PROVIDED TEXT →
The daily business briefing: August 7, 2017
U.S. job gains and earnings lift global stocks, Google engineer's anti-diversity memo triggers backlash, and more
U.S. jobs report helps lift global stocks
World stocks rose to record highs on Monday as jobs data and corporate earnings in the U.S. exceeded expectations, overshadowing rising tension over North Korea's nuclear and missile programs. MSCI's broadest index of Asia-Pacific shares outside Japan rose by 0.5 percent early Monday, as did Japan's Nikkei and Chinese blue chips. U.S. stock futures pointed to a higher open. Dow Jones Industrial Average futures gained 0.2 percent as the benchmark blue-chip index aimed for a ninth straight record. S&P 500 futures added 0.1 percent, and Nasdaq-100 futures gained 0.2 percent. European stocks edged down, bucking the trend.
Google engineer's anti-diversity manifesto sparks backlash
Google executives and workers over the weekend condemned an engineer's widely distributed memo criticizing the company's efforts to improve workforce diversity and "left leaning" bias. The engineer argues in the 10-page treatise, titled "Google's Ideological Echo Chamber," that women are underrepresented in the industry due to biological factors rather than bias. "We need to stop assuming that gender gaps imply sexism," the document reads. Google's new vice president of diversity, integrity, and governance, Danielle Brown, said in a memo that the comments "advanced incorrect assumptions about gender." Google engineering vice president Aristotle Balogh said the manifesto contained "stereotyping and harmful assumptions" that had no place in company culture.
Tesla looks to raise $1.5 billion as it ramps up production
Tesla said Monday that it plans to raise $1.5 billion in a bond offering to boost its balance sheet as it spends heavily on ramping up production of its first mass-market car, the Model 3 sedan. The electric car maker has received thousands of reservations for the Model 3. The company started making the first deliveries of the vehicle just days ago, with 1,800 orders per day since Tesla launched the Model 3, which has a base price of $35,000, at the end of July. CEO Elon Musk has warned of "production hell" as Tesla ramps up to produce 5,000 vehicles per week by late 2017, and 10,000 Model 3s per week next year.
Oil producers start two-day meeting on compliance with output cuts
Representatives of leading oil producing nations on Monday start a two-day meeting in Abu Dhabi to discuss why some are failing to deliver on promises to cut production to help ease oversupply and boost prices. The meeting, led by Kuwait and Russia, includes OPEC and non-OPEC nations. Some of the nations failing to meet their promised cuts are going into the meeting claiming that independent sources OPEC uses to assess compliance overstate their production levels. The deal seeks to cut daily output by 1.8 million barrels. Compliance was high when the agreement took effect at the start of 2017, but it has weakened as the cuts have failed to boost crude prices as much as hoped.
Iran strikes car-making deal with Renault
Iran on Monday signed a deal with French automaker Groupe Renault to produce 150,000 cars starting in 2018. The $778 million deal, Iran's biggest automobile deal ever, came after Iran's 2015 nuclear agreement with world powers resulted in the lifting of sanctions over Tehran's nuclear program. It also came days after President Trump signed a bill overwhelmingly passed by Congress to impose new sanctions on Iran, North Korea, and Russia. The Renault deal is expected to create 3,000 jobs. Iran produces 1,350,000 vehicles a year, and aims to increase production to 3 million by 2025.

RECORD EXTRACTS →
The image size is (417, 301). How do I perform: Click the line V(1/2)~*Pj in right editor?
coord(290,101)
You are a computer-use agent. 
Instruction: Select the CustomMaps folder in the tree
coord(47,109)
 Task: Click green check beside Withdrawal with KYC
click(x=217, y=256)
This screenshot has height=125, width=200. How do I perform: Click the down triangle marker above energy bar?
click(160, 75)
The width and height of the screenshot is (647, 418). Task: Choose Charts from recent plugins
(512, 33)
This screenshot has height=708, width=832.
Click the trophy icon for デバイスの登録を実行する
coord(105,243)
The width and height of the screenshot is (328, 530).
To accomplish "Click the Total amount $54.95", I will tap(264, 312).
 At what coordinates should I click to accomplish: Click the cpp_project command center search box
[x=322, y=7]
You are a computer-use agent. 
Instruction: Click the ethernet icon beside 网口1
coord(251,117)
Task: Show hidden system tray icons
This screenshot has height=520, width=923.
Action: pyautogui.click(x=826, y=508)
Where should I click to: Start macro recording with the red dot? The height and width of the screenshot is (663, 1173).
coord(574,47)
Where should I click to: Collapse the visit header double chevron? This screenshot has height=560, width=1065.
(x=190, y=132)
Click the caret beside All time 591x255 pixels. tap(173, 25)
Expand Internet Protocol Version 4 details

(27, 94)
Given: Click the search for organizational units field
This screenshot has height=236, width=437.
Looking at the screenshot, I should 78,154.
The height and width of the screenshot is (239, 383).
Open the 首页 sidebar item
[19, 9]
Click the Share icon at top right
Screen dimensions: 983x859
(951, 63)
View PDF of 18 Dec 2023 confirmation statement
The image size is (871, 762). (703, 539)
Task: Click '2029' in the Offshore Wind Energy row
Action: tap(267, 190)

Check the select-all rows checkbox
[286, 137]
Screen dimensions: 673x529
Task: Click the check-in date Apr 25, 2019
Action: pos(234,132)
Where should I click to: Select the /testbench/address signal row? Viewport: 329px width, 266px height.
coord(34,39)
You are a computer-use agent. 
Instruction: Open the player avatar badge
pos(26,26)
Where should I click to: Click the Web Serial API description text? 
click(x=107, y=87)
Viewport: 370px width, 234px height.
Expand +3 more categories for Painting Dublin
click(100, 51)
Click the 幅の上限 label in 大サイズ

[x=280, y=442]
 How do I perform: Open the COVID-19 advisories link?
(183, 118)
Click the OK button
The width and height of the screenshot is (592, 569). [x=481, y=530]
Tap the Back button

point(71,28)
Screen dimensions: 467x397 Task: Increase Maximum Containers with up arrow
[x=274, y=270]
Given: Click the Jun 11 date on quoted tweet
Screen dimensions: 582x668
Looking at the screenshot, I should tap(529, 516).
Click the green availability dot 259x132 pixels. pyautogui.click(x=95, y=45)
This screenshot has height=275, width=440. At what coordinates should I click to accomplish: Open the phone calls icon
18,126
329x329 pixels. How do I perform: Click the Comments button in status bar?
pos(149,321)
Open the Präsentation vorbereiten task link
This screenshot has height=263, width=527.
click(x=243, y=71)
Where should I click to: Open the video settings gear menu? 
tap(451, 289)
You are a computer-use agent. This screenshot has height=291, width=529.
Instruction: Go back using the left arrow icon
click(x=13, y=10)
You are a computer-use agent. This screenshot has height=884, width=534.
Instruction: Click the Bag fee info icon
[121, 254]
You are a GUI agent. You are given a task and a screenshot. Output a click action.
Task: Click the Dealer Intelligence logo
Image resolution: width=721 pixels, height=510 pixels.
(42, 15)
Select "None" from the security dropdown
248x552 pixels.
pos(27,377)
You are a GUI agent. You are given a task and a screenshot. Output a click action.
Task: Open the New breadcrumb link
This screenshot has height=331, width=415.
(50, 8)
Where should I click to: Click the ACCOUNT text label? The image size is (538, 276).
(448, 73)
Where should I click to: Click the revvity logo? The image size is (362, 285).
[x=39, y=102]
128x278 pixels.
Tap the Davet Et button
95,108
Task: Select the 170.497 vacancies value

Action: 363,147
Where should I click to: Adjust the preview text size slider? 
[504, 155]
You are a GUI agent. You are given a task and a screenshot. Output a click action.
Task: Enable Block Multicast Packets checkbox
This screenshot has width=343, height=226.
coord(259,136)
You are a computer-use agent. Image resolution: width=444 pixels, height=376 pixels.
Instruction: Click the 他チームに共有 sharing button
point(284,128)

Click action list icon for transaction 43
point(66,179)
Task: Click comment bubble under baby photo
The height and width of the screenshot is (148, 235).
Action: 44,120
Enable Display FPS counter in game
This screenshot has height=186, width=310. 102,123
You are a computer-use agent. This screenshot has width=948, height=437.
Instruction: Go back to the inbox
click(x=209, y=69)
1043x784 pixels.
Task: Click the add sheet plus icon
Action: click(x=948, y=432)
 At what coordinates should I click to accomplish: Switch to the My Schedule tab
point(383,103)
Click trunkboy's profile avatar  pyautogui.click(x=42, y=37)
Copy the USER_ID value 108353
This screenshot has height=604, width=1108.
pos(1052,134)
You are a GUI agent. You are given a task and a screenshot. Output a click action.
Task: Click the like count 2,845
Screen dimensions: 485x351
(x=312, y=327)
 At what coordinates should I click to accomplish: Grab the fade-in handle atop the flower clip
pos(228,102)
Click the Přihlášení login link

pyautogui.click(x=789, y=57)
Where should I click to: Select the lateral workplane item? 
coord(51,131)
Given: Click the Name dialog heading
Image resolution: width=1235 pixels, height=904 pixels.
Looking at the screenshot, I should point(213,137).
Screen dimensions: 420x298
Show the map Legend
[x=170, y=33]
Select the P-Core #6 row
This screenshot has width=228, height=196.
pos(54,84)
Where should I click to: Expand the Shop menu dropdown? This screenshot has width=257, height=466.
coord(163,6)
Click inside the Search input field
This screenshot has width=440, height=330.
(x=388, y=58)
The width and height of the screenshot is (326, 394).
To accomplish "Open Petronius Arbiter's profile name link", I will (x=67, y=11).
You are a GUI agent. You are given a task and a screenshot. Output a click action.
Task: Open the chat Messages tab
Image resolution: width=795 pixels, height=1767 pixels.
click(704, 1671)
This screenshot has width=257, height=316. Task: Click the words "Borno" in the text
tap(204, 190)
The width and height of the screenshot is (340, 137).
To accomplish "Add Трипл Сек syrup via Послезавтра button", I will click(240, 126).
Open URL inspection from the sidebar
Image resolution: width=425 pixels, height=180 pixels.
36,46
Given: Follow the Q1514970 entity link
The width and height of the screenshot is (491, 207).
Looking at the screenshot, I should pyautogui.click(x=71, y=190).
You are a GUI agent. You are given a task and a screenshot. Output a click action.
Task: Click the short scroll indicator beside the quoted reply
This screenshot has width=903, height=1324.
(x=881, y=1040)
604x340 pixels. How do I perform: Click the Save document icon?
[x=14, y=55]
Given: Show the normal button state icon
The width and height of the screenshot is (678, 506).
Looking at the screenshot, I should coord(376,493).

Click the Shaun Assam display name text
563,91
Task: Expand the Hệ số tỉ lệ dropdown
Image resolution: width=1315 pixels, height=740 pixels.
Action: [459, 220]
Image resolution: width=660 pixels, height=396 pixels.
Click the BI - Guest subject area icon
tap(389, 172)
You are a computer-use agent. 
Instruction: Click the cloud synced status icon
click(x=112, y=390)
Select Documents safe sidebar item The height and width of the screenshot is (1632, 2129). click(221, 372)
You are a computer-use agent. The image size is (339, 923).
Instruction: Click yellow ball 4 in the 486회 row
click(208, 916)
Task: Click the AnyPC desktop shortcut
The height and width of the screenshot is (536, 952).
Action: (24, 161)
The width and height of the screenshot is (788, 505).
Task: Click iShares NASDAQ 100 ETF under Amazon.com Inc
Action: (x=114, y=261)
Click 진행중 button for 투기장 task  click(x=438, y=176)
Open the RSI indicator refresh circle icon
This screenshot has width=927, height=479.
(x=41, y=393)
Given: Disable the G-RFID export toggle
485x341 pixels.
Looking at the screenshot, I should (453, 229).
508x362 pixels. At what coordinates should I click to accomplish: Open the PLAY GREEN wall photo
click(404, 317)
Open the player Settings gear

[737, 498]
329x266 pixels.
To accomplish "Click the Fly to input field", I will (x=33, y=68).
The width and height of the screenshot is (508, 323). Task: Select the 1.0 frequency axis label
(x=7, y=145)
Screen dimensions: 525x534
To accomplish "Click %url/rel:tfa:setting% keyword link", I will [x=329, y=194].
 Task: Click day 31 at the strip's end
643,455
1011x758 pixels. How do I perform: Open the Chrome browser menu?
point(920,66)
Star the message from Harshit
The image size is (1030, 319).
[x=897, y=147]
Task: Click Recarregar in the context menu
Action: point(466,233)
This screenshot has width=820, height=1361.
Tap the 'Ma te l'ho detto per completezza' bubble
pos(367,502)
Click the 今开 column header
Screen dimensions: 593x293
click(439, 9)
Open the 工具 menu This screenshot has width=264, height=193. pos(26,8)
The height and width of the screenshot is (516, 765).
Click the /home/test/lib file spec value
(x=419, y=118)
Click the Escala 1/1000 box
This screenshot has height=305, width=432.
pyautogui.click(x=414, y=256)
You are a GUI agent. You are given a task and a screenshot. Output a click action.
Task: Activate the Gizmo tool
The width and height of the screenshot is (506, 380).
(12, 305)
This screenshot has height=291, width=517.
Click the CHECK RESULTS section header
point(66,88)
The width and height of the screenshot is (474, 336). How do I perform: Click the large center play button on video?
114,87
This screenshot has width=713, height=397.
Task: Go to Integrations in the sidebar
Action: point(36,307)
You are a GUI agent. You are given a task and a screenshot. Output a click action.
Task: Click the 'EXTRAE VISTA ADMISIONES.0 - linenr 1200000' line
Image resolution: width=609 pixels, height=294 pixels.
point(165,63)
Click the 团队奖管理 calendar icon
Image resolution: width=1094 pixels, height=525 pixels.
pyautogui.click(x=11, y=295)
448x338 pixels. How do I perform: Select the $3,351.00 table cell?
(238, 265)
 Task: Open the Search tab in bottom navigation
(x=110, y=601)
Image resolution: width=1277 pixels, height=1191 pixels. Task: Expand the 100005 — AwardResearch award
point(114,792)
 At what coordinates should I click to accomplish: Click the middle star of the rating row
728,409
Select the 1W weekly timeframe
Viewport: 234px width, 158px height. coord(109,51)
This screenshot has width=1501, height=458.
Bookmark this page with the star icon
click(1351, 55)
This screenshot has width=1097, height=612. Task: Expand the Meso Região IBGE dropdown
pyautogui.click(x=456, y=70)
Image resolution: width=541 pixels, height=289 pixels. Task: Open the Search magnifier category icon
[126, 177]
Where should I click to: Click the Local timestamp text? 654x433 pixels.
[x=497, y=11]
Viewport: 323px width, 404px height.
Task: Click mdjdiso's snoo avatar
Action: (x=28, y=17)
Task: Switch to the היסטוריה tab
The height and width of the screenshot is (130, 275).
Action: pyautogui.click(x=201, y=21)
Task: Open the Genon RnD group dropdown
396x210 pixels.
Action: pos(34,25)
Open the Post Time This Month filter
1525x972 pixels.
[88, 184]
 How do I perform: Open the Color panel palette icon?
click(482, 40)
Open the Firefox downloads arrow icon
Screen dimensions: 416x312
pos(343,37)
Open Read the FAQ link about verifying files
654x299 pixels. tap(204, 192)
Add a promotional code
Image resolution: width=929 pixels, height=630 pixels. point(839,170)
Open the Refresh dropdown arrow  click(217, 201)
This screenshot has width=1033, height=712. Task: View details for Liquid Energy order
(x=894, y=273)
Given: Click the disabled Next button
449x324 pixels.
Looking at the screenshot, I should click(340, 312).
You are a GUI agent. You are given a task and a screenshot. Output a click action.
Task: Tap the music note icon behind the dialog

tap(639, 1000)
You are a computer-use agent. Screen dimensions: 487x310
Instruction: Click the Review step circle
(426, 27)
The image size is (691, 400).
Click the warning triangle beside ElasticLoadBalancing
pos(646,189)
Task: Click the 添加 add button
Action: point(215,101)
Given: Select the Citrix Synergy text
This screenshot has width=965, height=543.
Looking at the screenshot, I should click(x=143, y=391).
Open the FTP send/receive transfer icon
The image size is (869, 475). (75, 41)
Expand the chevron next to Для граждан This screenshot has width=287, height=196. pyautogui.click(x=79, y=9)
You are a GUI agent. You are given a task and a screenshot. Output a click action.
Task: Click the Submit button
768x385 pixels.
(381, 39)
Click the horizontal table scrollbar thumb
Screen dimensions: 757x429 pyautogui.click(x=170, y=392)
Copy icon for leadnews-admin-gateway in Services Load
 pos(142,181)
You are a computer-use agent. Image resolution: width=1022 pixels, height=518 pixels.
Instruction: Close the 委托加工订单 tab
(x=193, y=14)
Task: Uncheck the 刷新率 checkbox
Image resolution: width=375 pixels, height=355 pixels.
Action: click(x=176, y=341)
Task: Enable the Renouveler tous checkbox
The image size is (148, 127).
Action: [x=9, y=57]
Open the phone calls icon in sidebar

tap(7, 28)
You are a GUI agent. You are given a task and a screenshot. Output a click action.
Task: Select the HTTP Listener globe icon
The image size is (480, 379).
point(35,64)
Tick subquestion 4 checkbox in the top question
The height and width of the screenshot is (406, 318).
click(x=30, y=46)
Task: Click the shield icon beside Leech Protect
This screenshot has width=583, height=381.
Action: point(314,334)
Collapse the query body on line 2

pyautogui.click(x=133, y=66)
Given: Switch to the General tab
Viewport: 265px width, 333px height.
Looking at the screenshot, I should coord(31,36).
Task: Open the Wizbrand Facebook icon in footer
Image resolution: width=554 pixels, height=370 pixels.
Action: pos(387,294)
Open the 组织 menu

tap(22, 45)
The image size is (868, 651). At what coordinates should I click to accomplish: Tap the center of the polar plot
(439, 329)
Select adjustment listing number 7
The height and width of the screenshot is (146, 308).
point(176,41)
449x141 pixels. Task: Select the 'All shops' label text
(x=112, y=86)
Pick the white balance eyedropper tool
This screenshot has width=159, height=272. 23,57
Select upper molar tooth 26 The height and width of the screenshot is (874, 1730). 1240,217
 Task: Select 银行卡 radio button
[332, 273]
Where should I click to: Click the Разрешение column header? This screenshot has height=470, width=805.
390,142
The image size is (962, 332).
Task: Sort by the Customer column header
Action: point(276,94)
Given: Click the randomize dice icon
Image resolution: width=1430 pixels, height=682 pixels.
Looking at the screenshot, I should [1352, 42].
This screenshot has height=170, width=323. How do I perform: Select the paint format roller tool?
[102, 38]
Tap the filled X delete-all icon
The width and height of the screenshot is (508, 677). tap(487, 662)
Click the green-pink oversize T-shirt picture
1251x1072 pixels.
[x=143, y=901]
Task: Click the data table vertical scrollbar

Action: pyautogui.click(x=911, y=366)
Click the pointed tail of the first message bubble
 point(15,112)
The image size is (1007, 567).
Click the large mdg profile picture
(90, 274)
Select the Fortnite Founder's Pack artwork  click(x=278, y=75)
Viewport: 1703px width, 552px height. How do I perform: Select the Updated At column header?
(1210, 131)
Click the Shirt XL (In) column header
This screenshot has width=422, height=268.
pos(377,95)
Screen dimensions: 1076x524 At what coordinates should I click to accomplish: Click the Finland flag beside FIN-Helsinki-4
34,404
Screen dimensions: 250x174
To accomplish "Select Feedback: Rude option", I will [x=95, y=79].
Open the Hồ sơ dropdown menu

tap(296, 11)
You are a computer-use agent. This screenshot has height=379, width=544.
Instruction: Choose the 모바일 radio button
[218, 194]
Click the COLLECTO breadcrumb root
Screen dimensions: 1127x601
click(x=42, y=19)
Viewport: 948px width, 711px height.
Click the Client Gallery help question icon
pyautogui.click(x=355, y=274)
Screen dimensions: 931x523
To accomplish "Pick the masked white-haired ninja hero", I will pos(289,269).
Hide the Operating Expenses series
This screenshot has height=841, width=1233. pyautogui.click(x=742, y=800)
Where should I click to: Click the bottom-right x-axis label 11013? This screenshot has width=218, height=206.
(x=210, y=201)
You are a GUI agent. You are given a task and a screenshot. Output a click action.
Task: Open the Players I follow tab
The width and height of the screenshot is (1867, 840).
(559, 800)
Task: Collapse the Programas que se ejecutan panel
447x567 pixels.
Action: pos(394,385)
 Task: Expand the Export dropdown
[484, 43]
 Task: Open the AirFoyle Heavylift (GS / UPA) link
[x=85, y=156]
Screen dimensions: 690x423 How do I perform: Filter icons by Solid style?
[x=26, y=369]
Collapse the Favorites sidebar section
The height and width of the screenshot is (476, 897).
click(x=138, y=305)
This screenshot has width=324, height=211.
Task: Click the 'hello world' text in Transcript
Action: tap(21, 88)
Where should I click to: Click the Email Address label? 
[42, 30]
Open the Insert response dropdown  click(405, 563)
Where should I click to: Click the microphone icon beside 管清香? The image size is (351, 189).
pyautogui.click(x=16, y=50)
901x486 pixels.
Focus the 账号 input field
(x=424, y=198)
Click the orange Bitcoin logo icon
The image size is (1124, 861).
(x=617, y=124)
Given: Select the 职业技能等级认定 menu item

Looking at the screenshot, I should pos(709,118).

PARTS OF THE EXERCISE →
A) Please answer these from the business briefing:
(i) How many orders per day has Tesla received since launching the Model 3?
(ii) By how much does the oil producers' deal seek to cut daily output?
(iii) How many jobs is the Renault deal expected to create?
B) Return everything in the business briefing from "Google engineer's anti-diversity manifesto" down to "in company culture.", copied word for word.
Rely only on the business briefing when working with the entries.

EXPECTED RESULTS →
A)
(i) 1,800 orders per day
(ii) 1.8 million barrels
(iii) 3,000 jobs

B)
Google engineer's anti-diversity manifesto sparks backlash
Google executives and workers over the weekend condemned an engineer's widely distributed memo criticizing the company's efforts to improve workforce diversity and "left leaning" bias. The engineer argues in the 10-page treatise, titled "Google's Ideological Echo Chamber," that women are underrepresented in the industry due to biological factors rather than bias. "We need to stop assuming that gender gaps imply sexism," the document reads. Google's new vice president of diversity, integrity, and governance, Danielle Brown, said in a memo that the comments "advanced incorrect assumptions about gender." Google engineering vice president Aristotle Balogh said the manifesto contained "stereotyping and harmful assumptions" that had no place in company culture.